## Task objective:
Copy out the lines of the material from the one containing "This screenshot has width=98, height=96." through the one containing "pos(545,266)", including both of those lines.

Target pointing data:
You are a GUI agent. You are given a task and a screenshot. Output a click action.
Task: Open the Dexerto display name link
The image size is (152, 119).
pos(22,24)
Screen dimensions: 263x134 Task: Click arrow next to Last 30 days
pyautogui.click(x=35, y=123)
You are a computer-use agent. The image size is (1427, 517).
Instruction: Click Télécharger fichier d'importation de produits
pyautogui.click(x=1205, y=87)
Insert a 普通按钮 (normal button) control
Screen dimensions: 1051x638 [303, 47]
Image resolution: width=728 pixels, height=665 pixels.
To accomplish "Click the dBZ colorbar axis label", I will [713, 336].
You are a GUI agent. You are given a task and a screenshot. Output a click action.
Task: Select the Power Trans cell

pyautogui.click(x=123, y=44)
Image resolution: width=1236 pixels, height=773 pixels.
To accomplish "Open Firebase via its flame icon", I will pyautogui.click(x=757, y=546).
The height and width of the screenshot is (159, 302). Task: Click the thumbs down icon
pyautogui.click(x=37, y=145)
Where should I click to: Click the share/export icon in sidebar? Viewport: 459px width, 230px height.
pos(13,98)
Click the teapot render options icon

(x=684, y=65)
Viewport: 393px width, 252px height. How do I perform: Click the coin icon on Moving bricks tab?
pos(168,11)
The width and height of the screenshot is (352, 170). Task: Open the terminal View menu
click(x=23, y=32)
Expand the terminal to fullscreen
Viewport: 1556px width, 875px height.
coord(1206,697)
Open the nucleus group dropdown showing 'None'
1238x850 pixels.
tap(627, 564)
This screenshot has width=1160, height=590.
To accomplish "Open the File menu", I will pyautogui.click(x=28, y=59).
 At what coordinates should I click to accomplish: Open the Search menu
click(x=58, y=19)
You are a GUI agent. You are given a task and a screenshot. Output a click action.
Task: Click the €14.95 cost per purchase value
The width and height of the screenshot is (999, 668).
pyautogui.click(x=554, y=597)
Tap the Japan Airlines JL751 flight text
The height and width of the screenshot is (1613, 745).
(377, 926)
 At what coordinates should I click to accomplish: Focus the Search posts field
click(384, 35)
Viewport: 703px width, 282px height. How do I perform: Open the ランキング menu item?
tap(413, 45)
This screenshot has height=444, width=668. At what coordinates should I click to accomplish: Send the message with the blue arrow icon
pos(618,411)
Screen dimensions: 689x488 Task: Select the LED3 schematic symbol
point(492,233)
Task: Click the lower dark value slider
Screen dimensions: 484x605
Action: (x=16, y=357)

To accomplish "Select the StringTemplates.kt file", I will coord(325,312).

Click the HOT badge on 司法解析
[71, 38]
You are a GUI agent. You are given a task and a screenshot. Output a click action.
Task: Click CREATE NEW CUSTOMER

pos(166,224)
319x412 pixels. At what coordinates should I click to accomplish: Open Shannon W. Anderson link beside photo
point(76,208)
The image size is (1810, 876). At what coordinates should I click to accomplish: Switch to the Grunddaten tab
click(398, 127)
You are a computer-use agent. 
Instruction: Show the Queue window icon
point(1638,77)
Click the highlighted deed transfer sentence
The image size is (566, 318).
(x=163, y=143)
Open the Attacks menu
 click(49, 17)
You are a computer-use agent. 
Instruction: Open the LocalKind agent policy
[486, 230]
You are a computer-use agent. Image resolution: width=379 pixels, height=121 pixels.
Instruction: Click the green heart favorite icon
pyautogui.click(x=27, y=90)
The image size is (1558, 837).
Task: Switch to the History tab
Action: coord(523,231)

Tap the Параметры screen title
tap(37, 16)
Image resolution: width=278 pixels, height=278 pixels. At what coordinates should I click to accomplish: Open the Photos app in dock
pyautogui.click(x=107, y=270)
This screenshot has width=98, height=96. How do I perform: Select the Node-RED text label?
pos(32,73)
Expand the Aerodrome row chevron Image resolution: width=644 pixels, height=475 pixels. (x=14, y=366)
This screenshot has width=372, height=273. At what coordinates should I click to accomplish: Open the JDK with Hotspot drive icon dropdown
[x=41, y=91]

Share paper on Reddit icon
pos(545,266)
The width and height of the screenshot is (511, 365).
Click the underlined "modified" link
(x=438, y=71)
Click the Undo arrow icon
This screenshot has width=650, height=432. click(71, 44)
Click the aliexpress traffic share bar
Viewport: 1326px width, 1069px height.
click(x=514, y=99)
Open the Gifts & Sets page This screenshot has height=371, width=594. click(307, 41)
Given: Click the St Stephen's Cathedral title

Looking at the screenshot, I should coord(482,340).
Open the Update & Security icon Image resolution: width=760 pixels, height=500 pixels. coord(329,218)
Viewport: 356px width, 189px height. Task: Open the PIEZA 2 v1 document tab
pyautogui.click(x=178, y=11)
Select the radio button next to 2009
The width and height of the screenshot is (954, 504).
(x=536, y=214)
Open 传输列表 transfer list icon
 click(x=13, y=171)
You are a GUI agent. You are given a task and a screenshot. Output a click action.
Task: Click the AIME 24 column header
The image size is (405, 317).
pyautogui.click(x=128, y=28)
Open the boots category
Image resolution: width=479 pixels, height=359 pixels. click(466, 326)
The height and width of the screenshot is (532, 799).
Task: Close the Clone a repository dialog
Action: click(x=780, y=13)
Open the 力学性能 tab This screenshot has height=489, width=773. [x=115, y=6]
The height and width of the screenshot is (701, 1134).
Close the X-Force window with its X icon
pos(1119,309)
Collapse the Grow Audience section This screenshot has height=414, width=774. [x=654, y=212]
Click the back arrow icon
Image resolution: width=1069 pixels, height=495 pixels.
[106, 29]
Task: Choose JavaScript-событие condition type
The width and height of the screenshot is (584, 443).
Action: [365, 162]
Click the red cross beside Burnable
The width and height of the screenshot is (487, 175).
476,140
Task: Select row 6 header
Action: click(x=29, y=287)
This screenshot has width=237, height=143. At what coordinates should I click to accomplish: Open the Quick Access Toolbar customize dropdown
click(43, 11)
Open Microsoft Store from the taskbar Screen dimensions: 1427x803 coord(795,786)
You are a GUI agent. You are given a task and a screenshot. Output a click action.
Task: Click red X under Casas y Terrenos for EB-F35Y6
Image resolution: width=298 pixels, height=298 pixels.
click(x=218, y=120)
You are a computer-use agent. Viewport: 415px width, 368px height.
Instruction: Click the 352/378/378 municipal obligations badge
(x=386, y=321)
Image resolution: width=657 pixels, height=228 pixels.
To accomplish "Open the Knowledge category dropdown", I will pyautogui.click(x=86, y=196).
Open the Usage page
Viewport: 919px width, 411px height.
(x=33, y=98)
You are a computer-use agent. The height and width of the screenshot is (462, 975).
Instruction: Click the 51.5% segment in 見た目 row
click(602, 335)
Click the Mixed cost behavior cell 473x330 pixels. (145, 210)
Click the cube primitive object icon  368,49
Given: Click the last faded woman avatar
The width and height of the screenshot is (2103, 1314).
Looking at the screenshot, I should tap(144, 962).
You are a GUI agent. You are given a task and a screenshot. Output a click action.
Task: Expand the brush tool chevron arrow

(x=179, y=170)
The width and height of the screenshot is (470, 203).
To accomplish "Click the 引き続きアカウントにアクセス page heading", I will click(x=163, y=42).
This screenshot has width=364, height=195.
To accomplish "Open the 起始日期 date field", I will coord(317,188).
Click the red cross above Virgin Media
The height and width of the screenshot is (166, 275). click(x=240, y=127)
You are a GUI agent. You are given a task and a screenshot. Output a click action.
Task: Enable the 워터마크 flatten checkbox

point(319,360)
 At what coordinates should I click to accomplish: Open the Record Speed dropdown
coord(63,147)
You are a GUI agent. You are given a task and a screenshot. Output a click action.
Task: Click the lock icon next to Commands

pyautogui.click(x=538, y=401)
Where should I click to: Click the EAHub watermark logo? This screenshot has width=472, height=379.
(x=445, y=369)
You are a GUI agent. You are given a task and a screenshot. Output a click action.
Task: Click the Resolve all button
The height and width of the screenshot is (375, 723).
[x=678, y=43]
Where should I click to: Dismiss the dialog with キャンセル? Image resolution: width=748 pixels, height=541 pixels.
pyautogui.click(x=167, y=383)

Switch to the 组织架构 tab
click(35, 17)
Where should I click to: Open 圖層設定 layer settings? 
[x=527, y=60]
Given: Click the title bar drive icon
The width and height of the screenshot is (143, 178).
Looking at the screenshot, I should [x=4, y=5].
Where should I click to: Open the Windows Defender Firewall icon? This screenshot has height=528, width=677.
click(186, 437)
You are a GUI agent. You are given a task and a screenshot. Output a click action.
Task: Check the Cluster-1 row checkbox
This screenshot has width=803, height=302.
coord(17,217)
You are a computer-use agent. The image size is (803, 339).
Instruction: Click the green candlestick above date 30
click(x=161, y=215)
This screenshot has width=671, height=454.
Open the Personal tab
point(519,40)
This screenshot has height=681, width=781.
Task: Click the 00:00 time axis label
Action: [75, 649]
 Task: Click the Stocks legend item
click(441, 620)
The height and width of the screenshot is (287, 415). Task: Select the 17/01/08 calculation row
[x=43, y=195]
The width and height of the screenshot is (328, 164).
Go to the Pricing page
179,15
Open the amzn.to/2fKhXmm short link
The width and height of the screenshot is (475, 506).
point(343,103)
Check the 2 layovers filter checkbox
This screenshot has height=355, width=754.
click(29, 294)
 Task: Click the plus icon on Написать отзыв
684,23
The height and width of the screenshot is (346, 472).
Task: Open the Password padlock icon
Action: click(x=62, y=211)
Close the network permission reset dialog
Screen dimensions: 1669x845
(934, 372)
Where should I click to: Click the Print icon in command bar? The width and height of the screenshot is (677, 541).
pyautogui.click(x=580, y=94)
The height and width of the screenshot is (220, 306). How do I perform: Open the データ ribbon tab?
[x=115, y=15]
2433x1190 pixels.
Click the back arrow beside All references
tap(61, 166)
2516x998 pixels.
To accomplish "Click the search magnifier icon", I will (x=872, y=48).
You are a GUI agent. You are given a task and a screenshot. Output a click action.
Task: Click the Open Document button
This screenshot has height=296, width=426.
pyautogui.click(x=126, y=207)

## Solution to this exercise:
This screenshot has width=98, height=96. How do I perform: Select the Node-RED text label?
pos(32,73)
Expand the Aerodrome row chevron Image resolution: width=644 pixels, height=475 pixels. (x=14, y=366)
This screenshot has width=372, height=273. At what coordinates should I click to accomplish: Open the JDK with Hotspot drive icon dropdown
[x=41, y=91]

Share paper on Reddit icon
pos(545,266)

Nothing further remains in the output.